Xie P, Shi J, Tang S, Chen C, Khan A, Zhang F, Xiong Y, Li C, He W, Wang G, Lei F, Wu Y, Xie Q

Published: 27 September 2019 in Molecular plant
Keywords: GWAS, bird damage, metabolism, tannin, volatiles
Pubmed ID: 31557534
DOI: 10.1016/j.molp.2019.08.004

Bird predation during seed maturation causes great loss to agricultural production. In this study, through GWAS analysis of a large-scale sorghum germplasm diversity panel, we identified that Tannin1, which encodes a WD40 protein functioning in the WD40/MYB/bHLH complex, controls bird feeding behavior in sorghum. Metabolic profiling analysis showed that a group of sorghum accessions preferred by birds contain mutated tan1-a/b alleles and accumulate significantly lower levels of anthocyanins and condensed tannin compounds.

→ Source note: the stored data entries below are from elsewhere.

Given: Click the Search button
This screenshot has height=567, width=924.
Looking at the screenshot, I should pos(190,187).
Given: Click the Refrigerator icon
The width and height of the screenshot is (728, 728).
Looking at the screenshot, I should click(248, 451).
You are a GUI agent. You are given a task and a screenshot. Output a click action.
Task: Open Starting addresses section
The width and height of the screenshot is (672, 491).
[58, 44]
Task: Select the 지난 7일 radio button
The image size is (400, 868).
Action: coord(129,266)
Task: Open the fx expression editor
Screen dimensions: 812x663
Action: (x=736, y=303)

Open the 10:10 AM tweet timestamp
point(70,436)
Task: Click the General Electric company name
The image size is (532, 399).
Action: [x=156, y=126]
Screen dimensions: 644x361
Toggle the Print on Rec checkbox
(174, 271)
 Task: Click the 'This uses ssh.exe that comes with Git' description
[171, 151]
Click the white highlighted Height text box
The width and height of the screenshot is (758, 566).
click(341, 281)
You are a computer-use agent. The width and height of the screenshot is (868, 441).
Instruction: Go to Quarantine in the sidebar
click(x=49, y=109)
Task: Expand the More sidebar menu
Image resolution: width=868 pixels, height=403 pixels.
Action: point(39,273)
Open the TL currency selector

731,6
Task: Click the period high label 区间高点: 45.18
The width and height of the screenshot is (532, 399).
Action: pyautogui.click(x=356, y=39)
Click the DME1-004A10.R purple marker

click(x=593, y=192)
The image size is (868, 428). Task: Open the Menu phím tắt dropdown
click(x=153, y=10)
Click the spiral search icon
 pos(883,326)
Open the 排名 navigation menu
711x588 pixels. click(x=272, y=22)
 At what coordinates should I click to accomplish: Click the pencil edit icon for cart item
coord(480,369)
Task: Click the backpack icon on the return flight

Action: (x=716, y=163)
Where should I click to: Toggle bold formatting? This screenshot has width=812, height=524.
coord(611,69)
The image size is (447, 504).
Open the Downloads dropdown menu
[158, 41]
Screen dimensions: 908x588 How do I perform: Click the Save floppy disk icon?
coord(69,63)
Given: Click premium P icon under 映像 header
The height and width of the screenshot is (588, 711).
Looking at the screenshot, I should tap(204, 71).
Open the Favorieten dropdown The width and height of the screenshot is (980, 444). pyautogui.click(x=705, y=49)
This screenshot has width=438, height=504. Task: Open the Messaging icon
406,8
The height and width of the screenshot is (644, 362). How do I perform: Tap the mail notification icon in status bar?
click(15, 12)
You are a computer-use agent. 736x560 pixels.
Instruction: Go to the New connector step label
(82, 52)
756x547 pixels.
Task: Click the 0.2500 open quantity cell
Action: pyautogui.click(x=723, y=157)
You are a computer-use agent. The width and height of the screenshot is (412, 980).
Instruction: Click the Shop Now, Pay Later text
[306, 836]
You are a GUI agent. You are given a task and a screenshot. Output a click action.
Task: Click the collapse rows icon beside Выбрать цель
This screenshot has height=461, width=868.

In contrast, a variety of aromatic and fatty acid-derived volatiles accumulate at significantly higher levels in these bird-preference accessions. We subsequently conducted both sparrow feeding and sparrow volatile attractant assays, which confirmed, respectively, the antifeedant and attractant functions of these differentially accumulated metabolites. In addition, the connection between the biosynthesis pathway of anthocyanin and proanthocyanidin and the pathway of fatty acid-derived volatile biosynthesis was demonstrated by discovering that Tannin1 complex modulates fatty acid biosynthesis by regulating the expression of SbGL2 in sorghum, thus affecting the accumulation of fatty acid-derived volatiles. Taken together, our study identified Tannin1 as the gene underlying the major locus controlling bird feeding behavior in sorghum, illustrating an example of the identification of an ecologically impactful molecular mechanism from field observation and providing significant insights into the chemistry of bird-plant ecological interactions.